• **Atividade**
Transcreva, sem nenhuma alteração, o trecho da notícia sobre o dólar e a Bolsa que começa em “Um dos fatos” e segue até “juros do país.”.

• **Texto de referência**
O dólar opera em queda de 0,50% frente ao real, cotado a R$ 5,08, nesta sexta-feira (7/8). Na véspera, a moeda americana já havia registrado queda de 0,41%.
O Ibovespa, o principal índice da Bolsa brasileira (B3), abriu o pregão em alta de 0,15%, aos 175,8 mil pontos. Na quinta-feira (6/8), o indicador desabou 1,23%.
Um dos fatos mais relevantes da agenda do dia foi a divulgação de novos dados sobre o mercado de trabalho nos Estados Unidos. Na prática, os números oferecem uma indicação sobre o quão aquecida está a economia americana, termômetro que tem forte peso sobre a definição da taxa básica de juros do país.
A pesquisa conhecida como “payroll” (literalmente, “folha de pagamento”), veiculada pelo Departamento de Trabalho dos Estados Unidos, mostrou que, excluindo o setor agrícola, o mercado fechou 23 mil vagas de emprego em julho. O número ficou bem abaixo da expectativa do mercado, que previa a criação de 83 mil postos.
Federal Reserve
O “payroll”, contudo, não é o único ponto de atenção do mercado, associado à questão dos juros americanos. Reportagem publicada na quinta-feira (6/8) pelo jornal britânico Financial Times informou que o presidente do Federal Reserve (Fed), Kevin Warsh, estaria disposto a elevar a taxa americana, se os dados indicarem uma inflação ainda resiliente nas próximas semanas.
A informação não é irrelevante. Mesmo porque Warsh foi indicado para o cargo pelo presidente Donald Trump, que faz forte pressão para que os juros caiam, o que favoreceria o crescimento econômico americano.
Uma variação dos juros nos Estados Unidos mexe fortemente com os mercados globais. Se ocorrer uma alta, por exemplo, os títulos da dívida dos Estados Unidos, os Treasuries, tornam-se mais atrativos, o que reduz o interesse dos investidores por ativos de risco, como as ações negociadas em bolsa.

• **Material fornecido**
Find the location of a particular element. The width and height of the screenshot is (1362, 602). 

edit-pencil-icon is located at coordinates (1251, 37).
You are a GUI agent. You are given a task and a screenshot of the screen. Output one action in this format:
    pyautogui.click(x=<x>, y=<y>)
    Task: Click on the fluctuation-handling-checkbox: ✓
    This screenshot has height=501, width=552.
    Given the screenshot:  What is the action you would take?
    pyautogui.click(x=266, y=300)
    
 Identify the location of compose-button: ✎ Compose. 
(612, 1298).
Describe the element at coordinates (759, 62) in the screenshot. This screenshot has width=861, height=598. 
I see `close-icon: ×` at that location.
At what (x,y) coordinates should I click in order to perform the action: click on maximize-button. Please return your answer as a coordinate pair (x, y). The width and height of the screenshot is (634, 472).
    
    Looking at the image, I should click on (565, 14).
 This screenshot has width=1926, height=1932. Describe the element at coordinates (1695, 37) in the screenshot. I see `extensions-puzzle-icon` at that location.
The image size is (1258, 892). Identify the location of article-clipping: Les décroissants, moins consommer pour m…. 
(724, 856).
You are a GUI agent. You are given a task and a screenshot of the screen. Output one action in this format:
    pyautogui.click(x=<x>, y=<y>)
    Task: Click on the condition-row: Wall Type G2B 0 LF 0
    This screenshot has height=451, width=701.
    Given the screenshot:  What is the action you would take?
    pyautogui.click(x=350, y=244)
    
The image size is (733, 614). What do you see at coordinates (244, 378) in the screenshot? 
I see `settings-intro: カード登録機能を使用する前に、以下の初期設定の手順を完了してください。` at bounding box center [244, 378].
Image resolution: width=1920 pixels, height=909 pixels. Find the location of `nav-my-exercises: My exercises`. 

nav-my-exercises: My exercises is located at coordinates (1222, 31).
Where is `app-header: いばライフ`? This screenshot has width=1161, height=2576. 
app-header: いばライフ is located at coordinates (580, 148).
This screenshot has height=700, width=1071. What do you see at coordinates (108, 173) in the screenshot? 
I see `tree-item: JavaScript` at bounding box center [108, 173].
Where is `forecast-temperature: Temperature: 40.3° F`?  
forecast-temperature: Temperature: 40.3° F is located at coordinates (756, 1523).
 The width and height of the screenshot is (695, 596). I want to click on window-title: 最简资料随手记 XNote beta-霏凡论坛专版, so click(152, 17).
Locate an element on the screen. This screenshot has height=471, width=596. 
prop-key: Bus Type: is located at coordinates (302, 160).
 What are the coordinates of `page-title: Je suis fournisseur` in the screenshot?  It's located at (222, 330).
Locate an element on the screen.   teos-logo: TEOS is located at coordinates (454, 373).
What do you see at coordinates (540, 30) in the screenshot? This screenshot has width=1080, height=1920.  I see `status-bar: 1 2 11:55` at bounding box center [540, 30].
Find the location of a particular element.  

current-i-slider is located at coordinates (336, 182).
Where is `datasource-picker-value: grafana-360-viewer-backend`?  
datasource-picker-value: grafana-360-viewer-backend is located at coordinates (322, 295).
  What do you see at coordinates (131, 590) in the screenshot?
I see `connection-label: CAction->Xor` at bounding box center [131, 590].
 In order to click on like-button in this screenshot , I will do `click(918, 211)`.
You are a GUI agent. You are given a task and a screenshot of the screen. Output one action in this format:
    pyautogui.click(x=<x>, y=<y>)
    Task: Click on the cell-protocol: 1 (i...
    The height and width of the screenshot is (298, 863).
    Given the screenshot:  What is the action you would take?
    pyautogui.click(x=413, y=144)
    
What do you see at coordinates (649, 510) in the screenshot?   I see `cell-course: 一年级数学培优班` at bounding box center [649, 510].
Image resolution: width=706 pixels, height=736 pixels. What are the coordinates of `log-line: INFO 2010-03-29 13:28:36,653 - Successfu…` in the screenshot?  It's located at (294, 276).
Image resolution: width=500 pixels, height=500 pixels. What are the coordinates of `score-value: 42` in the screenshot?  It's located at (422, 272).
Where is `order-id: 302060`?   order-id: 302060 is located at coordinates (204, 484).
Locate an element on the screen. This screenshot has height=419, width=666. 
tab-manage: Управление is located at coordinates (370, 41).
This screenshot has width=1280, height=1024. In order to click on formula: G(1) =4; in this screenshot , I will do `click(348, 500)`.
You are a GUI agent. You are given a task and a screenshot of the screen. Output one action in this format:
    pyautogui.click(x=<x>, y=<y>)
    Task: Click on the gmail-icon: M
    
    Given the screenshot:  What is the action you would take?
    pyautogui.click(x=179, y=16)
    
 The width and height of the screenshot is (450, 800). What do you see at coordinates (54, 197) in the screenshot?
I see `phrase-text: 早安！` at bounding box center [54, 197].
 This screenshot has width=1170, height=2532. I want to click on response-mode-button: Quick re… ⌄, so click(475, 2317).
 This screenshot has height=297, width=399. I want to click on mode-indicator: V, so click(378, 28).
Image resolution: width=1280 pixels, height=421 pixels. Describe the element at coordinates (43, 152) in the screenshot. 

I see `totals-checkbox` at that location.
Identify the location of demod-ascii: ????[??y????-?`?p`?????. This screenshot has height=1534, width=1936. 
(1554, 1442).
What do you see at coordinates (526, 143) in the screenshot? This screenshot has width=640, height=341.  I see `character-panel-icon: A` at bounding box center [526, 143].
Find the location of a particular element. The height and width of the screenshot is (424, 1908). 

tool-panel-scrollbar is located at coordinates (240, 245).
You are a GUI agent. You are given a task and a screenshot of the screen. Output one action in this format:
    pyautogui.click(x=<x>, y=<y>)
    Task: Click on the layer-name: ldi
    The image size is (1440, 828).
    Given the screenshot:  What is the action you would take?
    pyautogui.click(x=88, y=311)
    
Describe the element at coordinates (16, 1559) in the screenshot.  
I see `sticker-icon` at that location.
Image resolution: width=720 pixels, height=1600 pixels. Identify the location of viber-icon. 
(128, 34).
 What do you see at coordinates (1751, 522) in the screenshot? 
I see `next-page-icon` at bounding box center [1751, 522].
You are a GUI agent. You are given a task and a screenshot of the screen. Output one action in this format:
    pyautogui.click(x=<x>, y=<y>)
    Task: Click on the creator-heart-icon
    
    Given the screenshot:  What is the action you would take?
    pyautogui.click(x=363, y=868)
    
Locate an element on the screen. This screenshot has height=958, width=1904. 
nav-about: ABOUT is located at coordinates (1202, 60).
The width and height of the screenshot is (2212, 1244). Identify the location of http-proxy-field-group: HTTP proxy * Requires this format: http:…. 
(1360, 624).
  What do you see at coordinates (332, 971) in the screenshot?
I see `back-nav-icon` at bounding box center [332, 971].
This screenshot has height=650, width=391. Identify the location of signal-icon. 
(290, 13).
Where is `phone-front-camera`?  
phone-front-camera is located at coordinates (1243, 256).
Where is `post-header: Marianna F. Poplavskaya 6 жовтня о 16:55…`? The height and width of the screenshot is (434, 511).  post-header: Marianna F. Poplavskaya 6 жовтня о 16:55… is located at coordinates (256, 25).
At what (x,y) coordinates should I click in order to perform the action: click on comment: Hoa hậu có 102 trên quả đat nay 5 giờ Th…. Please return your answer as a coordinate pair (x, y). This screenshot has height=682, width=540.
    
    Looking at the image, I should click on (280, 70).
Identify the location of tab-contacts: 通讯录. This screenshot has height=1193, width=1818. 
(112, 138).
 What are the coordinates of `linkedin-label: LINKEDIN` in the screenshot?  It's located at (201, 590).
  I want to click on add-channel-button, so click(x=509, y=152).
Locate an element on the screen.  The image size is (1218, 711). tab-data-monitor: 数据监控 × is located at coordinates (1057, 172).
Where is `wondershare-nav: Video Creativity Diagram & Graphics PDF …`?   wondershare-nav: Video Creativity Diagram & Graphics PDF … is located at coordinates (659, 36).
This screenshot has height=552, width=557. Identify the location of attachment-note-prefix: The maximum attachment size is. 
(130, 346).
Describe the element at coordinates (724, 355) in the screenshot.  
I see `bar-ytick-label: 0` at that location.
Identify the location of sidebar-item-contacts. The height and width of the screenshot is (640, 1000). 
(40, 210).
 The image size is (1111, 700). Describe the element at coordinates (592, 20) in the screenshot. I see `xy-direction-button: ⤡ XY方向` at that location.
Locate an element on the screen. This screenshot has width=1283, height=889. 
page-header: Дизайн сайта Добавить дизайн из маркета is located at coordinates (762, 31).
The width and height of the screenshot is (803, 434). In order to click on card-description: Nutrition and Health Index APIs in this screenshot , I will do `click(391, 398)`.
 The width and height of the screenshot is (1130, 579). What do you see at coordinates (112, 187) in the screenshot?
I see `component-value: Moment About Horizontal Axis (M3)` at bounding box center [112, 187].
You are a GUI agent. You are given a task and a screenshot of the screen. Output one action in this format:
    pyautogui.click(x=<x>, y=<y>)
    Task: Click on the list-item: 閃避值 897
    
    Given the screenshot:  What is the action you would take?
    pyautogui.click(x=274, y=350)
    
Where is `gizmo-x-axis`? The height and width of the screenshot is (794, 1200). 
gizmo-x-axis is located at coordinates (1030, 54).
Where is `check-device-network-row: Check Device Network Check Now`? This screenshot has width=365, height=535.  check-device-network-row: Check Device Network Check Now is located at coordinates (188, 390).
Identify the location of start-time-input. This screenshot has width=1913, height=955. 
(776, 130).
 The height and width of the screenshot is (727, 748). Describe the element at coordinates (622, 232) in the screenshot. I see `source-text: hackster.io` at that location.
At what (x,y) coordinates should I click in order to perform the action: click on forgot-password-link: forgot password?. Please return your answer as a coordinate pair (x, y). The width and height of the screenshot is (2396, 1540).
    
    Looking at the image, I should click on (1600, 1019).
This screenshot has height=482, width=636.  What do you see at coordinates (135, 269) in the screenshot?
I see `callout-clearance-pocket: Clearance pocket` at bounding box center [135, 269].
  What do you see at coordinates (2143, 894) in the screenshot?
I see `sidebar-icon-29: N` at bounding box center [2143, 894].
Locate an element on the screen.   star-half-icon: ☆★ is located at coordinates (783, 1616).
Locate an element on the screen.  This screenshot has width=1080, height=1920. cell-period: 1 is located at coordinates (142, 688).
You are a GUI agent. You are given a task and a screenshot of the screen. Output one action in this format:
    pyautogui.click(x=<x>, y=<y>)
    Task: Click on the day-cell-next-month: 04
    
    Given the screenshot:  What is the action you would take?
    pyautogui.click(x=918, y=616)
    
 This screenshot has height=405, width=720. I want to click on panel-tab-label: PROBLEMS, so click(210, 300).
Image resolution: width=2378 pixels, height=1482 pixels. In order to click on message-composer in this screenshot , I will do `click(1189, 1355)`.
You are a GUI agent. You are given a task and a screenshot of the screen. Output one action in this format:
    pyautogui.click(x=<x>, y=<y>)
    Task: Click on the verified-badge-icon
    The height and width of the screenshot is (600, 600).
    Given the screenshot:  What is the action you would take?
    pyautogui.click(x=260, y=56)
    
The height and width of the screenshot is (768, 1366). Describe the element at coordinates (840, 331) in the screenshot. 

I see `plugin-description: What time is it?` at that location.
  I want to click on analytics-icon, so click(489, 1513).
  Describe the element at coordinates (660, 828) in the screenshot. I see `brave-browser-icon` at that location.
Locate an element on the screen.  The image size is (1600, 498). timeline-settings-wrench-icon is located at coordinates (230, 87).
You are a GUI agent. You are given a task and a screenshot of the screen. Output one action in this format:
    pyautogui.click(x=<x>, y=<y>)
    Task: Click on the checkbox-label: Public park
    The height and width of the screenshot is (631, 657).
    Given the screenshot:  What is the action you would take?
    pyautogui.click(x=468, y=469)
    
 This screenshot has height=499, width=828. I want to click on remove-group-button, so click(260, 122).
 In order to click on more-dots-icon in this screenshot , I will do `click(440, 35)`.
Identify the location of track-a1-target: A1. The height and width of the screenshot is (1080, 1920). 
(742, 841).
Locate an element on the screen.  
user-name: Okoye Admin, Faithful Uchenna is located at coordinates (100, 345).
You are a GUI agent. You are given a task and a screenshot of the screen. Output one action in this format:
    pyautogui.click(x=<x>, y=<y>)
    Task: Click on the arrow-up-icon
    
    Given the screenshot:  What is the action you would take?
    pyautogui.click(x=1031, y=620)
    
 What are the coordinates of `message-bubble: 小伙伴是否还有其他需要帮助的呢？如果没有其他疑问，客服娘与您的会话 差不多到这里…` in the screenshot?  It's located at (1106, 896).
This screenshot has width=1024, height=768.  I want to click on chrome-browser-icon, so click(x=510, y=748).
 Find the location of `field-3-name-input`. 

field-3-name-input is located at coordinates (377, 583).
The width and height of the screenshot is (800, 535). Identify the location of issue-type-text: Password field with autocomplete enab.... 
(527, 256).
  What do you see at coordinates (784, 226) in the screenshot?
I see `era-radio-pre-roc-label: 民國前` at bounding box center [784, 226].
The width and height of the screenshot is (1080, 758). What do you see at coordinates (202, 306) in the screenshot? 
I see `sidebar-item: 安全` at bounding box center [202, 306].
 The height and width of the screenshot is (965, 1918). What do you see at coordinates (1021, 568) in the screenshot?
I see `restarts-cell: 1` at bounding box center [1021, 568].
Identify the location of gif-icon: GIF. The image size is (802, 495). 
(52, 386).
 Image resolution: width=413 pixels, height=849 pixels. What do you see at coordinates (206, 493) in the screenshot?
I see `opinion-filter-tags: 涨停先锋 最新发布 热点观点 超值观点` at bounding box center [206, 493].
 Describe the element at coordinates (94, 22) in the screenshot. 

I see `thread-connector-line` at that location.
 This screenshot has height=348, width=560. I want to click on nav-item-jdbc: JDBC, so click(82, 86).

• **Resposta esperada**
Um dos fatos mais relevantes da agenda do dia foi a divulgação de novos dados sobre o mercado de trabalho nos Estados Unidos. Na prática, os números oferecem uma indicação sobre o quão aquecida está a economia americana, termômetro que tem forte peso sobre a definição da taxa básica de juros do país.